Collected data entries:
%%

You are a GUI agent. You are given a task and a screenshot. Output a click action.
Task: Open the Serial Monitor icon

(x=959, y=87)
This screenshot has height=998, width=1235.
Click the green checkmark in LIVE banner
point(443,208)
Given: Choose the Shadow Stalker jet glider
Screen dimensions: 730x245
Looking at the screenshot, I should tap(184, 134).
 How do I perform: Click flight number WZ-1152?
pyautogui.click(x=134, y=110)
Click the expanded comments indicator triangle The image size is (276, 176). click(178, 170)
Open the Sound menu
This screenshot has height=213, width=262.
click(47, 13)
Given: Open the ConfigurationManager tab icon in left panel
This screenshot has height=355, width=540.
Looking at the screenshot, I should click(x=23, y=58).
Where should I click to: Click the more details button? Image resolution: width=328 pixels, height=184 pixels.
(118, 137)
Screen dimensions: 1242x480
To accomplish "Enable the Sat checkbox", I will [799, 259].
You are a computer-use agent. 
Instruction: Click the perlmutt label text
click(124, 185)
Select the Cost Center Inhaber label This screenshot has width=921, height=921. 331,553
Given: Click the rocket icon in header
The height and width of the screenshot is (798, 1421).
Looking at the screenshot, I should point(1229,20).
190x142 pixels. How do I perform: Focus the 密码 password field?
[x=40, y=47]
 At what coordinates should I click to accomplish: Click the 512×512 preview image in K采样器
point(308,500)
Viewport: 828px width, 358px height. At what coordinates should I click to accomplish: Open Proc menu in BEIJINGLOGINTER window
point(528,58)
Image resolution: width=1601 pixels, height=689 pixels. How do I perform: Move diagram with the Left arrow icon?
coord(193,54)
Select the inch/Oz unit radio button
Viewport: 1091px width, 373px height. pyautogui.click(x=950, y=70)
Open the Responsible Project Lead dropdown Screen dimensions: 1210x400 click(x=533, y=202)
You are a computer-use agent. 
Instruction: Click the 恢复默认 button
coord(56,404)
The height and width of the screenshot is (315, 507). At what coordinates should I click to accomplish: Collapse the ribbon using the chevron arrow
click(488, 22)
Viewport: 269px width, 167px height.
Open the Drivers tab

%%

- PROBLEM DESCRIPTION -
For this exercise, restate every record word for word.

- EXERCISE ANSWER -
You are a GUI agent. You are given a task and a screenshot. Output a click action.
Task: Open the Serial Monitor icon

(x=959, y=87)
This screenshot has height=998, width=1235.
Click the green checkmark in LIVE banner
point(443,208)
Given: Choose the Shadow Stalker jet glider
Screen dimensions: 730x245
Looking at the screenshot, I should tap(184, 134).
 How do I perform: Click flight number WZ-1152?
pyautogui.click(x=134, y=110)
Click the expanded comments indicator triangle The image size is (276, 176). click(178, 170)
Open the Sound menu
This screenshot has height=213, width=262.
click(47, 13)
Given: Open the ConfigurationManager tab icon in left panel
This screenshot has height=355, width=540.
Looking at the screenshot, I should click(x=23, y=58).
Where should I click to: Click the more details button? Image resolution: width=328 pixels, height=184 pixels.
(118, 137)
Screen dimensions: 1242x480
To accomplish "Enable the Sat checkbox", I will [799, 259].
You are a computer-use agent. 
Instruction: Click the perlmutt label text
click(124, 185)
Select the Cost Center Inhaber label This screenshot has width=921, height=921. 331,553
Given: Click the rocket icon in header
The height and width of the screenshot is (798, 1421).
Looking at the screenshot, I should point(1229,20).
190x142 pixels. How do I perform: Focus the 密码 password field?
[x=40, y=47]
 At what coordinates should I click to accomplish: Click the 512×512 preview image in K采样器
point(308,500)
Viewport: 828px width, 358px height. At what coordinates should I click to accomplish: Open Proc menu in BEIJINGLOGINTER window
point(528,58)
Image resolution: width=1601 pixels, height=689 pixels. How do I perform: Move diagram with the Left arrow icon?
coord(193,54)
Select the inch/Oz unit radio button
Viewport: 1091px width, 373px height. pyautogui.click(x=950, y=70)
Open the Responsible Project Lead dropdown Screen dimensions: 1210x400 click(x=533, y=202)
You are a computer-use agent. 
Instruction: Click the 恢复默认 button
coord(56,404)
The height and width of the screenshot is (315, 507). At what coordinates should I click to accomplish: Collapse the ribbon using the chevron arrow
click(488, 22)
Viewport: 269px width, 167px height.
Open the Drivers tab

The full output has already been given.